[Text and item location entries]

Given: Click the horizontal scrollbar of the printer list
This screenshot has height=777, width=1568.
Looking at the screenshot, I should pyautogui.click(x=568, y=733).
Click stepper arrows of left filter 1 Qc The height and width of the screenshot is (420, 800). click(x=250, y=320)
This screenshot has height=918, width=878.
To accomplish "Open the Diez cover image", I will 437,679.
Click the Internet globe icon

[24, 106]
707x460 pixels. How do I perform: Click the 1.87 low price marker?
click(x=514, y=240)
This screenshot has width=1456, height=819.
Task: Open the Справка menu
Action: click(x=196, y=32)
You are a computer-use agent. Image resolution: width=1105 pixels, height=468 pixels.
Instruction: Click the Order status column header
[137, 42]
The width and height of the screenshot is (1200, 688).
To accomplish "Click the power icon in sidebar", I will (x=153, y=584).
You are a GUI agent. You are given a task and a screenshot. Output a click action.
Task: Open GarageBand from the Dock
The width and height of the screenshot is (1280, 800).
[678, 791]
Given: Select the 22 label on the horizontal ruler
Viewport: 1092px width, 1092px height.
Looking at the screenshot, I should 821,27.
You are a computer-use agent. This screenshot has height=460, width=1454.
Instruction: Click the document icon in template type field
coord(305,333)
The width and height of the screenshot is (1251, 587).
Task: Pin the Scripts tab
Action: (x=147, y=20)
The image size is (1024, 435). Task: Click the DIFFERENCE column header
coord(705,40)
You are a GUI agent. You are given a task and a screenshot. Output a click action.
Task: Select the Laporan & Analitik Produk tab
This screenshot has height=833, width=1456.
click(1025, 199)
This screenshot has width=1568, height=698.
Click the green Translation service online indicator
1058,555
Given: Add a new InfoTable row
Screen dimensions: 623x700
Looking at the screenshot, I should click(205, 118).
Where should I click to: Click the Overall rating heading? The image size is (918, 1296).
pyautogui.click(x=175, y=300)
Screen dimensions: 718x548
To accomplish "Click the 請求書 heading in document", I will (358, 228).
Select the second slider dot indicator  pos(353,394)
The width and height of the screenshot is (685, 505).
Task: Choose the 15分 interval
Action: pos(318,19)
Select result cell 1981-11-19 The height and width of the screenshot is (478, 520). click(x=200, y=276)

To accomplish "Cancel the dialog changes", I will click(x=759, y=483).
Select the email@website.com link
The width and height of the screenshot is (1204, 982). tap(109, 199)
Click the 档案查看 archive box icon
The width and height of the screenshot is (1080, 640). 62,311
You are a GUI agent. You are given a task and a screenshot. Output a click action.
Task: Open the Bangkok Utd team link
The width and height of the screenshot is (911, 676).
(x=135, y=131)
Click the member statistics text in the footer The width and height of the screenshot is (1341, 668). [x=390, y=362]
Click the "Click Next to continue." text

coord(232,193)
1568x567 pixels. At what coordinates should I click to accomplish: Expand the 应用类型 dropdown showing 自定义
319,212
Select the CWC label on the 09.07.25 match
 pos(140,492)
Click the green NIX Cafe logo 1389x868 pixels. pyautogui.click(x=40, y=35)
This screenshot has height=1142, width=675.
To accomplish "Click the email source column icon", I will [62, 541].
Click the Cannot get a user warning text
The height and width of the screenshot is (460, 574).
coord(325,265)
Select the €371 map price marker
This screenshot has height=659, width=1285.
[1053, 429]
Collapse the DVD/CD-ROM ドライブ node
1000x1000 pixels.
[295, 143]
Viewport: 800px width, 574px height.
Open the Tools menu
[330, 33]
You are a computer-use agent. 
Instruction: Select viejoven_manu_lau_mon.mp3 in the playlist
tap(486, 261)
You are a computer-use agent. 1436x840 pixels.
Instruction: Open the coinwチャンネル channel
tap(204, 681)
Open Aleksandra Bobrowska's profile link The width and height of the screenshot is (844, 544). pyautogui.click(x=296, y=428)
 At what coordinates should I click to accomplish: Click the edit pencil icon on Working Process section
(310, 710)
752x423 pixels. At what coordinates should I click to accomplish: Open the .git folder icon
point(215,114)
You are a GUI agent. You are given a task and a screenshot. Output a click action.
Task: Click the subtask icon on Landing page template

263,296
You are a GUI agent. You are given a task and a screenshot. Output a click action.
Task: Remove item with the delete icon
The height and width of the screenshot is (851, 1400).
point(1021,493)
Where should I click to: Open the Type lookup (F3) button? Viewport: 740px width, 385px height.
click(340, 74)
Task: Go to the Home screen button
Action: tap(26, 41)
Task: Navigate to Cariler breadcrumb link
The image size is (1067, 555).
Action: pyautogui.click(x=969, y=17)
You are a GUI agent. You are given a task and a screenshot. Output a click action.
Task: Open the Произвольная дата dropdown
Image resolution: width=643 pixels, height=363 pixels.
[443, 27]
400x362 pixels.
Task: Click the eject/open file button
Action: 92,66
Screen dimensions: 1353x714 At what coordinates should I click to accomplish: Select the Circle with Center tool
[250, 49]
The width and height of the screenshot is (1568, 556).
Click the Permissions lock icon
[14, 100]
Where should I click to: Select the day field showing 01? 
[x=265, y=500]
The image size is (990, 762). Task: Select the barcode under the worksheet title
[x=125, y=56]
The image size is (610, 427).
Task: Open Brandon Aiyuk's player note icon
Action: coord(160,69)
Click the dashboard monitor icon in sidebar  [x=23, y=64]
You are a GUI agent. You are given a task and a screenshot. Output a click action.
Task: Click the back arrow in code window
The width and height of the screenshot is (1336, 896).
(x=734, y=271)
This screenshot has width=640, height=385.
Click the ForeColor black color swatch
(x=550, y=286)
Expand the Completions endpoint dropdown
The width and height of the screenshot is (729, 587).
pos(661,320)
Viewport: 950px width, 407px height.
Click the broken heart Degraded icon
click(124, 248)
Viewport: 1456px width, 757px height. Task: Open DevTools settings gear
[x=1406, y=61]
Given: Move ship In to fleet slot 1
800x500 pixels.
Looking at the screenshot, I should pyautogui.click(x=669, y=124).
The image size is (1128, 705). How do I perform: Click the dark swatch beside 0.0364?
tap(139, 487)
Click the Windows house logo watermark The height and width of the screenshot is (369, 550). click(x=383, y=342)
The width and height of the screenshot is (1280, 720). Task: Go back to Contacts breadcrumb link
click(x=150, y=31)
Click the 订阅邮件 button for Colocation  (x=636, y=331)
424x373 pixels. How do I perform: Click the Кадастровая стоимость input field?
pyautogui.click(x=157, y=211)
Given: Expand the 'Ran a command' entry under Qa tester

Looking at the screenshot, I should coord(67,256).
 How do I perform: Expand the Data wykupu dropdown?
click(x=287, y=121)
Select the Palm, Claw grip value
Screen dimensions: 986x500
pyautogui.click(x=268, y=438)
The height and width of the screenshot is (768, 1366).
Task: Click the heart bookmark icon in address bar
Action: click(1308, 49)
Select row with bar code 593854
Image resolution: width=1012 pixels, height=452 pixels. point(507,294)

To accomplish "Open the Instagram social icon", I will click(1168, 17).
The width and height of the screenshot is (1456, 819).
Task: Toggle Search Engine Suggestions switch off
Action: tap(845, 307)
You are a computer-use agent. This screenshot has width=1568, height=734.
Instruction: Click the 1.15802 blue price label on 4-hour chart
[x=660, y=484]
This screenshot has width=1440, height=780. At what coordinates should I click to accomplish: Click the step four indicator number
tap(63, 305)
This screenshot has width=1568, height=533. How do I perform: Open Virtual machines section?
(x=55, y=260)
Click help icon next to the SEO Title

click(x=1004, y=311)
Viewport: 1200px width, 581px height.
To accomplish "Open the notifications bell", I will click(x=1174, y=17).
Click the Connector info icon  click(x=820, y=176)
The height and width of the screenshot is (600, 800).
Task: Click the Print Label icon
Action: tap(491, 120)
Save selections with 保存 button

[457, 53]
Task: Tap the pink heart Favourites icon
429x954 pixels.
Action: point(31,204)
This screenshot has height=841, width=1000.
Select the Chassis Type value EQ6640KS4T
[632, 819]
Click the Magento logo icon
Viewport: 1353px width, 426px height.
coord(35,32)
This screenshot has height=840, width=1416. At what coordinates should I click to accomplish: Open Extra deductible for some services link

EXERCISE GOAL -> Rewrite the part that opens with the line containing "The width and height of the screenshot is (1200, 688)." and closes with the line containing "will click(x=759, y=483).", changing "heading" to "title" and keeping everything else the same.

EXPECTED OUTPUT ->
The width and height of the screenshot is (1200, 688).
To accomplish "Click the power icon in sidebar", I will (x=153, y=584).
You are a GUI agent. You are given a task and a screenshot. Output a click action.
Task: Open GarageBand from the Dock
The width and height of the screenshot is (1280, 800).
[678, 791]
Given: Select the 22 label on the horizontal ruler
Viewport: 1092px width, 1092px height.
Looking at the screenshot, I should 821,27.
You are a computer-use agent. This screenshot has height=460, width=1454.
Instruction: Click the document icon in template type field
coord(305,333)
The width and height of the screenshot is (1251, 587).
Task: Pin the Scripts tab
Action: (x=147, y=20)
The image size is (1024, 435). Task: Click the DIFFERENCE column header
coord(705,40)
You are a GUI agent. You are given a task and a screenshot. Output a click action.
Task: Select the Laporan & Analitik Produk tab
This screenshot has height=833, width=1456.
click(1025, 199)
This screenshot has width=1568, height=698.
Click the green Translation service online indicator
1058,555
Given: Add a new InfoTable row
Screen dimensions: 623x700
Looking at the screenshot, I should click(205, 118).
Where should I click to: Click the Overall rating title? The image size is (918, 1296).
pyautogui.click(x=175, y=300)
Screen dimensions: 718x548
To accomplish "Click the 請求書 title in document", I will (358, 228).
Select the second slider dot indicator  pos(353,394)
The width and height of the screenshot is (685, 505).
Task: Choose the 15分 interval
Action: pos(318,19)
Select result cell 1981-11-19 The height and width of the screenshot is (478, 520). click(x=200, y=276)

To accomplish "Cancel the dialog changes", I will click(x=759, y=483).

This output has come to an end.